EXERCISE OBJECTIVE:
Render the lines below as a numbered list, leaving out any blank ones.

MATERIAL SUPPLIED:
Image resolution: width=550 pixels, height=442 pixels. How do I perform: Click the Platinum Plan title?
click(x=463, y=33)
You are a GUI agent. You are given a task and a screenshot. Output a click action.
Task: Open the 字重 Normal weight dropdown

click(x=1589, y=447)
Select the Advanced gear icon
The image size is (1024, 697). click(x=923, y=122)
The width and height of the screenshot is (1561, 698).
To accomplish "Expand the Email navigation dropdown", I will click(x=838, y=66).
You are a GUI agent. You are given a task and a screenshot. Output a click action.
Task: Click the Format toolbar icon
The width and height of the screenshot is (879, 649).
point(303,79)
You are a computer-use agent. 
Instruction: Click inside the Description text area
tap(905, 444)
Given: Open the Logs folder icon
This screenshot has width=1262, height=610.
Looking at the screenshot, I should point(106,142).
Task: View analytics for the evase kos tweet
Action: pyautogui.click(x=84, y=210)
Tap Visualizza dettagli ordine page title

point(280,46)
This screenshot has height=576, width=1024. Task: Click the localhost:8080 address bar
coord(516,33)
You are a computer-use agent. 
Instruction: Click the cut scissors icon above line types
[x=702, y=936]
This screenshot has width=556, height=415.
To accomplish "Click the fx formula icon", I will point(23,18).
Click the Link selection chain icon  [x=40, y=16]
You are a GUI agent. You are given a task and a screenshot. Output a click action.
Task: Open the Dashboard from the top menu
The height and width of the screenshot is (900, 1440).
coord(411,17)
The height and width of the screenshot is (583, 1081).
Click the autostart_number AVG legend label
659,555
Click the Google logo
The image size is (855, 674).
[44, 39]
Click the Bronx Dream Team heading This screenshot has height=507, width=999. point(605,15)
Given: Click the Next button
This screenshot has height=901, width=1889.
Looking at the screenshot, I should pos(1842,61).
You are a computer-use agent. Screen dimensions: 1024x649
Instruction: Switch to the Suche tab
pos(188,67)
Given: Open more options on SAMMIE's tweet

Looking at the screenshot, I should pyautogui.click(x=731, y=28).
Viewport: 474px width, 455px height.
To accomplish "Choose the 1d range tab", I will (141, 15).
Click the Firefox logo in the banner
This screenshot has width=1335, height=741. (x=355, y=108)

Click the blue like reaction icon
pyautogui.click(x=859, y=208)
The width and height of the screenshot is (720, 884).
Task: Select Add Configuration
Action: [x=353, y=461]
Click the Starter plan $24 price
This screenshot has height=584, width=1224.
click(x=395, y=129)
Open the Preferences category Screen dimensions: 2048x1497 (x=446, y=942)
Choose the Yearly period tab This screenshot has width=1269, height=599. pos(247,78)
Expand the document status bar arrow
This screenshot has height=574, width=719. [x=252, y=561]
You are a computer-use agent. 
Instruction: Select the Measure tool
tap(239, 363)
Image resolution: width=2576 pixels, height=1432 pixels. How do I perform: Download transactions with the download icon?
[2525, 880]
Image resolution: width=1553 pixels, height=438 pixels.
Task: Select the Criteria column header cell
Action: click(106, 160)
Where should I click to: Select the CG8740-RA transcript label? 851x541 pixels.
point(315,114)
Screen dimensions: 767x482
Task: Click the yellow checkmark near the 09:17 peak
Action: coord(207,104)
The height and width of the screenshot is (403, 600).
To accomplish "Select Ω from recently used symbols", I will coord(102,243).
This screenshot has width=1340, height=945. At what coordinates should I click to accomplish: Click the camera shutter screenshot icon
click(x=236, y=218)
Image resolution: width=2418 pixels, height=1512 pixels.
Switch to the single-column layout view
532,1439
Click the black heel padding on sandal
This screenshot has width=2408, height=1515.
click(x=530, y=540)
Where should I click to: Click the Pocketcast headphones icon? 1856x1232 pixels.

TASK ANSWER:
1. Image resolution: width=550 pixels, height=442 pixels. How do I perform: Click the Platinum Plan title?
2. click(x=463, y=33)
3. You are a GUI agent. You are given a task and a screenshot. Output a click action.
4. Task: Open the 字重 Normal weight dropdown
5. click(x=1589, y=447)
6. Select the Advanced gear icon
7. The image size is (1024, 697). click(x=923, y=122)
8. The width and height of the screenshot is (1561, 698).
9. To accomplish "Expand the Email navigation dropdown", I will click(x=838, y=66).
10. You are a GUI agent. You are given a task and a screenshot. Output a click action.
11. Task: Click the Format toolbar icon
12. The width and height of the screenshot is (879, 649).
13. point(303,79)
14. You are a computer-use agent. 
15. Instruction: Click inside the Description text area
16. tap(905, 444)
17. Given: Open the Logs folder icon
18. This screenshot has width=1262, height=610.
19. Looking at the screenshot, I should point(106,142).
20. Task: View analytics for the evase kos tweet
21. Action: pyautogui.click(x=84, y=210)
22. Tap Visualizza dettagli ordine page title
23. point(280,46)
24. This screenshot has height=576, width=1024. Task: Click the localhost:8080 address bar
25. coord(516,33)
26. You are a computer-use agent. 
27. Instruction: Click the cut scissors icon above line types
28. [x=702, y=936]
29. This screenshot has width=556, height=415.
30. To accomplish "Click the fx formula icon", I will point(23,18).
31. Click the Link selection chain icon  [x=40, y=16]
32. You are a GUI agent. You are given a task and a screenshot. Output a click action.
33. Task: Open the Dashboard from the top menu
34. The height and width of the screenshot is (900, 1440).
35. coord(411,17)
36. The height and width of the screenshot is (583, 1081).
37. Click the autostart_number AVG legend label
38. 659,555
39. Click the Google logo
40. The image size is (855, 674).
41. [44, 39]
42. Click the Bronx Dream Team heading This screenshot has height=507, width=999. point(605,15)
43. Given: Click the Next button
44. This screenshot has height=901, width=1889.
45. Looking at the screenshot, I should pos(1842,61).
46. You are a computer-use agent. Screen dimensions: 1024x649
47. Instruction: Switch to the Suche tab
48. pos(188,67)
49. Given: Open more options on SAMMIE's tweet
50. Looking at the screenshot, I should pyautogui.click(x=731, y=28).
51. Viewport: 474px width, 455px height.
52. To accomplish "Choose the 1d range tab", I will (141, 15).
53. Click the Firefox logo in the banner
54. This screenshot has width=1335, height=741. (x=355, y=108)
55. Click the blue like reaction icon
56. pyautogui.click(x=859, y=208)
57. The width and height of the screenshot is (720, 884).
58. Task: Select Add Configuration
59. Action: [x=353, y=461]
60. Click the Starter plan $24 price
61. This screenshot has height=584, width=1224.
62. click(x=395, y=129)
63. Open the Preferences category Screen dimensions: 2048x1497 (x=446, y=942)
64. Choose the Yearly period tab This screenshot has width=1269, height=599. pos(247,78)
65. Expand the document status bar arrow
66. This screenshot has height=574, width=719. [x=252, y=561]
67. You are a computer-use agent. 
68. Instruction: Select the Measure tool
69. tap(239, 363)
70. Image resolution: width=2576 pixels, height=1432 pixels. How do I perform: Download transactions with the download icon?
71. [2525, 880]
72. Image resolution: width=1553 pixels, height=438 pixels.
73. Task: Select the Criteria column header cell
74. Action: click(106, 160)
75. Where should I click to: Select the CG8740-RA transcript label? 851x541 pixels.
76. point(315,114)
77. Screen dimensions: 767x482
78. Task: Click the yellow checkmark near the 09:17 peak
79. Action: coord(207,104)
80. The height and width of the screenshot is (403, 600).
81. To accomplish "Select Ω from recently used symbols", I will coord(102,243).
82. This screenshot has width=1340, height=945. At what coordinates should I click to accomplish: Click the camera shutter screenshot icon
83. click(x=236, y=218)
84. Image resolution: width=2418 pixels, height=1512 pixels.
85. Switch to the single-column layout view
86. 532,1439
87. Click the black heel padding on sandal
88. This screenshot has width=2408, height=1515.
89. click(x=530, y=540)
90. Where should I click to: Click the Pocketcast headphones icon? 1856x1232 pixels.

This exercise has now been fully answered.